Pregnancy can be a time of joy, but for a significant number of women health challenges are part of the experience, and high blood pressure is one of them. Women can experience high blood pressure three different ways during pregnancy:
- They may have high blood pressure before they get pregnant.
- They may develop gestational hypertension, which is high blood pressure that presents itself during the pregnancy. This form of hypertension typically goes away after giving birth.
- They may develop preeclampsia, a condition that typically develops around week 20 of pregnancy and is characterized by high blood pressure and the presence of protein in the urine. Women with preeclampsia may also develop persistent headache, vision changes, pain in the upper abdominal region, swelling of the hands or face, and sudden weight gain.
The one thing all three types of hypertension during pregnancy have in common is that they need to be treated with care, for both the sake of the mother’s health and that of her unborn child. Hypertension during pregnancy is associated with the following problems:
- Reduced blood flow to the placenta, which in turn limits the supply of nutrients and oxygen to the baby and places the child at risk for low birth weight and numerous medical problems.
- The placenta’s separating from the uterus prematurely, which can deprive the infant of oxygen and cause heavy bleeding in the mother.
- The need for premature delivery if blood pressure cannot be controlled adequately and there are life-threatening complications present.
- The presence of preeclampsia increasing a woman’s risk of developing cardiovascular disease later in life, even when her blood pressure returns to normal levels after giving birth.
High blood pressure during pregnancy can be treated with natural approaches. However, if these measures do not work or if a woman develops preeclampsia there are several blood pressure medications that have been found to be safe when taken during pregnancy.

★ ★ ★ ★

WHAT YOU SHOULD DO:
From the text on high blood pressure during pregnancy, write out word for word the stretch that begins at "The one thing" and stops after "numerous medical problems.".

PROVIDED MATERIAL:
★ ★ ★ ★

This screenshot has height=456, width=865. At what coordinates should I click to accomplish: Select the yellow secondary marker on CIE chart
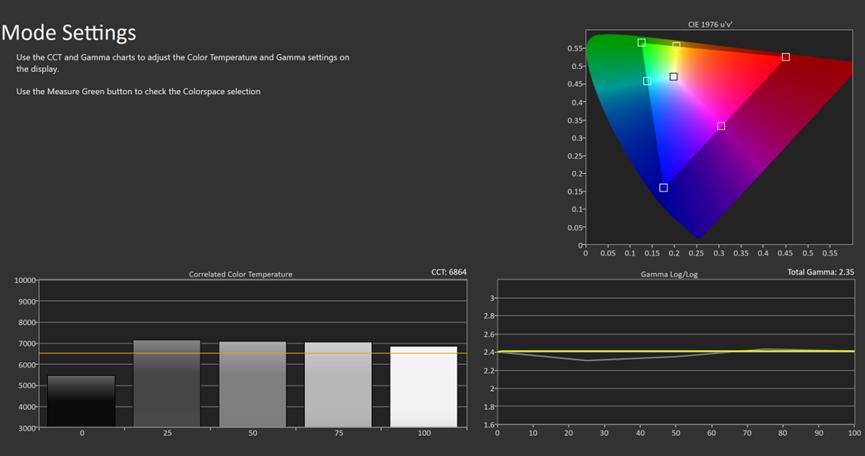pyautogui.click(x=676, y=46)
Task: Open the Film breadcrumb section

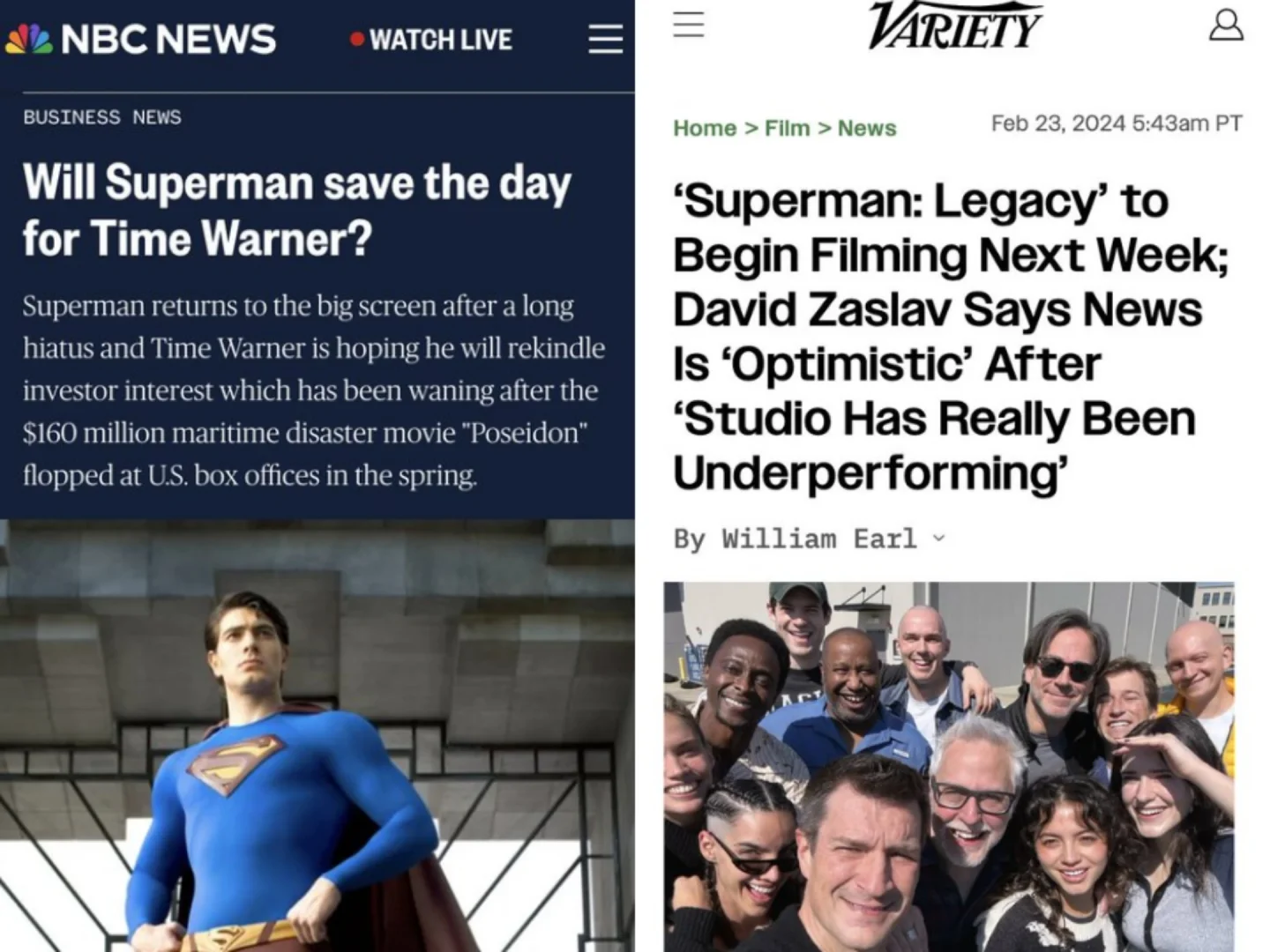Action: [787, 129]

★ ★ ★ ★

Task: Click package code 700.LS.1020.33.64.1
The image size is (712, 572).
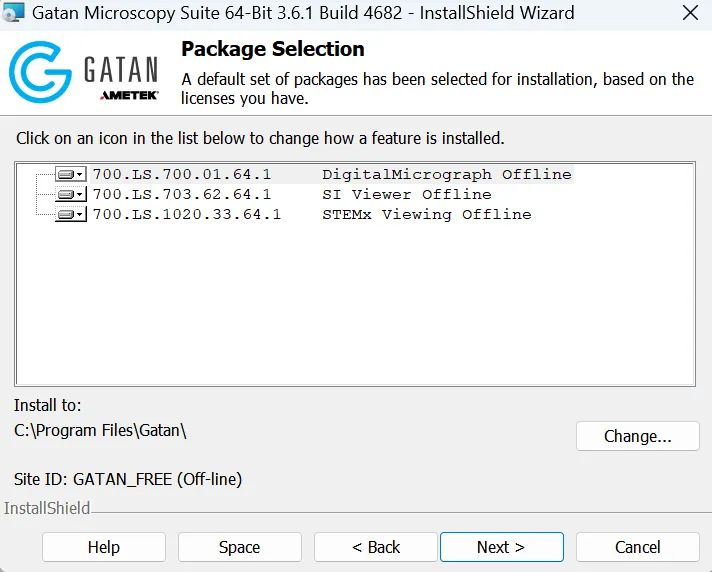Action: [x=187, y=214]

★ ★ ★ ★

RESPONSE:
The one thing all three types of hypertension during pregnancy have in common is that they need to be treated with care, for both the sake of the mother’s health and that of her unborn child. Hypertension during pregnancy is associated with the following problems:
- Reduced blood flow to the placenta, which in turn limits the supply of nutrients and oxygen to the baby and places the child at risk for low birth weight and numerous medical problems.